A common force often reshaping the world – the determination of people to be self-defined and self-governed – is playing out in India these days. On Sunday, the country will inaugurate a new building for the national Parliament, but the building itself, meant to hold civil debate, is already an object of robust debate. That’s because its design reflects a rise in Hindu nationalism, challenging India’s founding ideals of secular rule and respect for minority faiths.
One critic, Shiv Visvanathan, a sociology professor, wrote in the Deccan Herald that the new design is “rewriting history and redoing architecture” with the “majoritarian logic” of the dominant Hindu population. Yet the new building also has simple, practical purpose. It replaces a century-old structure that is crumbling and technologically ill-equipped. Its cavernous chambers will accommodate more members – meaning, in theory, better representative democracy as India has become the world’s most populous nation.
But architecture is never solely about use. In light and structure, buildings can highlight beauty, perception, listening, and integrity. As the visible expression of what the late British political scientist Ben Anderson called the “imagined community” of the nation-state, it projects power and identity.
The old Parliament, finished in 1927, was the centerpiece of a capital complex extolling British colonial rule.
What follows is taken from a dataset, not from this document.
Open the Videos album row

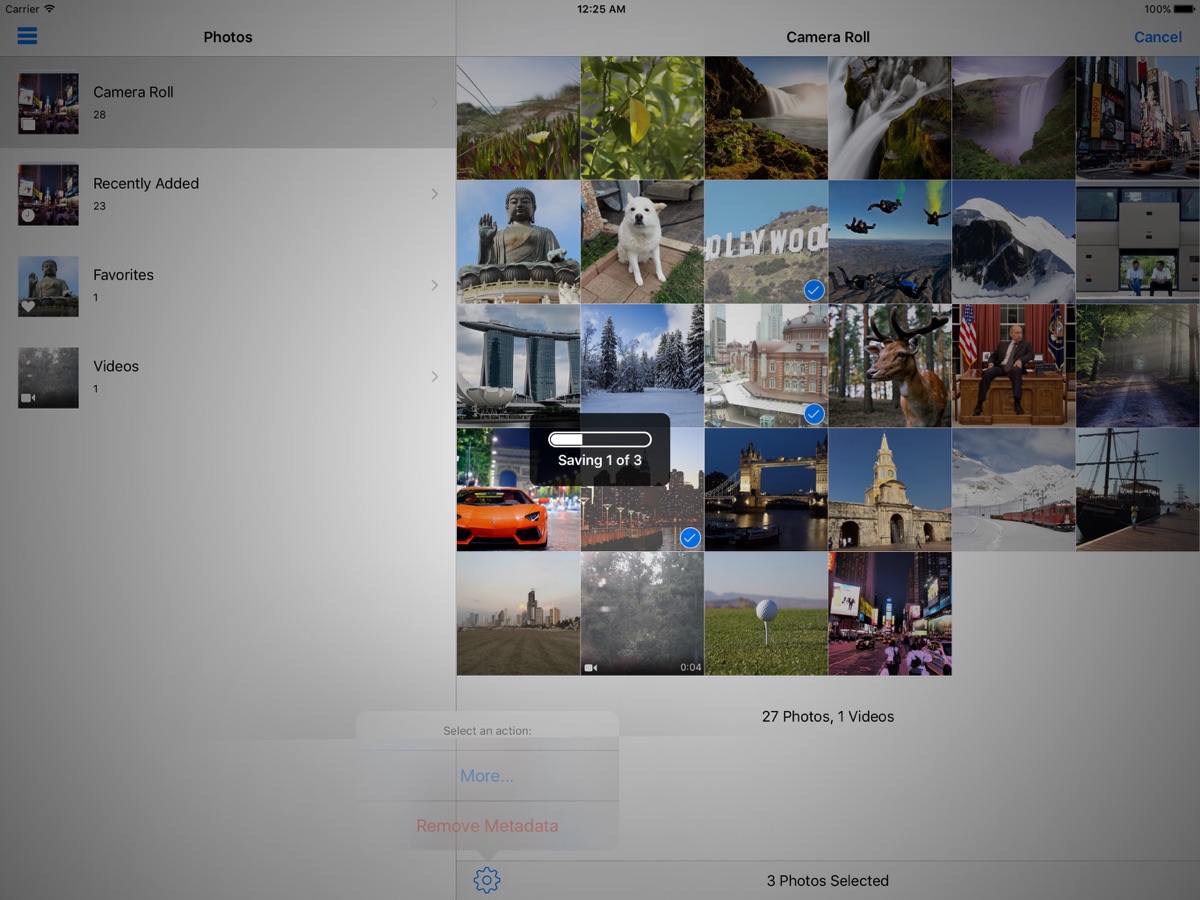pyautogui.click(x=228, y=377)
A vast circular structure, it evoked both the Roman Coliseum and a Hindu temple built in the state of Madhya Pradesh a thousand years ago – a deliberate attempt by its designer to impose Western concepts on Indian sensibilities. “Architecture, more than any other art, represents the intellectual progress of those that are in authority,” Edwin Lutyens, the architect, declared then.
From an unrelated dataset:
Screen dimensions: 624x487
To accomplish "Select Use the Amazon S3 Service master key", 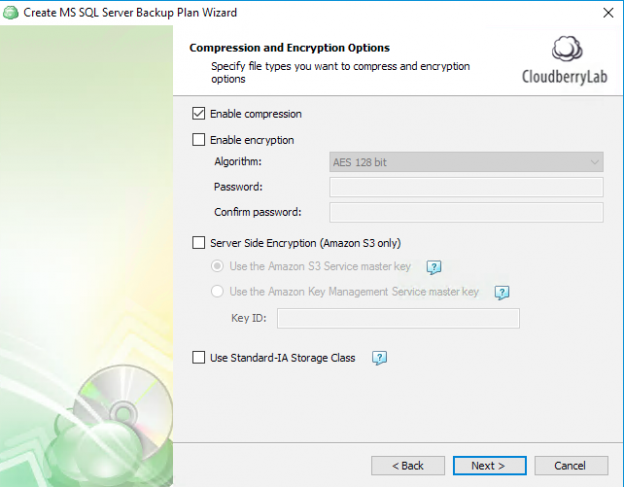I will click(x=218, y=266).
Prime Minister Narendra Modi might very well agree. In December 2020, he laid the cornerstone for the new Parliament building as part of a broader project to assert a new national identity over the original imperial design of the capital complex. “It is a matter of pride for our countrymen that the new [Parliament] will be built by our own people as a prime example of [a self-reliant India],” said Speaker Om Birla on that occasion.
Mr. Modi’s critics point out that lawmakers neither debated nor approved the project. During his nine years in power, he has curtailed the rights of Muslims, eroded judicial independence, and targeted political opponents and journalists. The opening on Sunday coincides with the annual commemoration of the late founder of the Hindu nationalist ideology of Mr. Modi and his party.
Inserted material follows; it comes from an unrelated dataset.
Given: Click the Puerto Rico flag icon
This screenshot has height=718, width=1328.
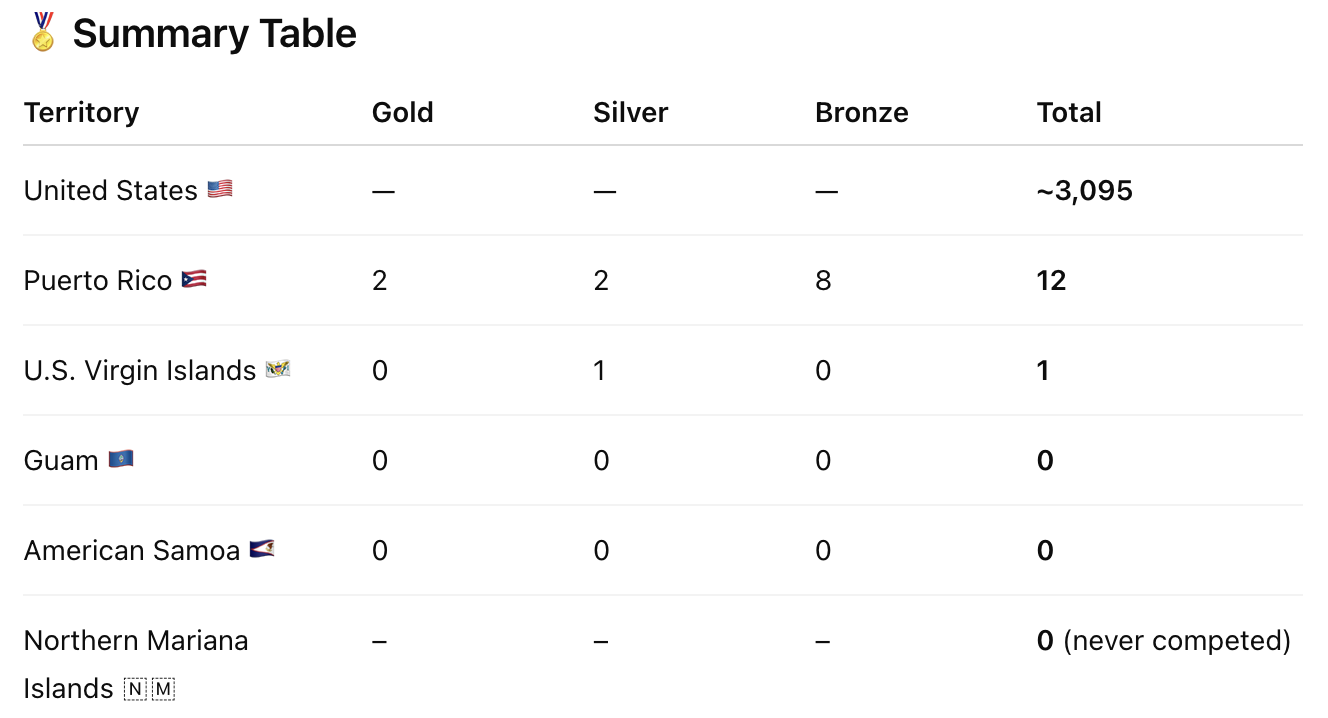Looking at the screenshot, I should point(194,279).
Twenty opposition parties had vowed to boycott the building inauguration. In a joint statement on Wednesday, however, the 20 parties struck a note of reconciliation: “Despite our belief that the government is threatening democracy,” they remain “open to sinking our differences and marking this occasion.”
The architecture of a central government, said the late anthropologist Clifford Geertz, “marks the center as center.” Yet the vigorous debate stirred by India’s new Parliament building shows that democracy is proclaimed not by stone, but – as a former Indian Supreme Court justice once observed – “in due deference for the ideals of democracy and the rule of law.”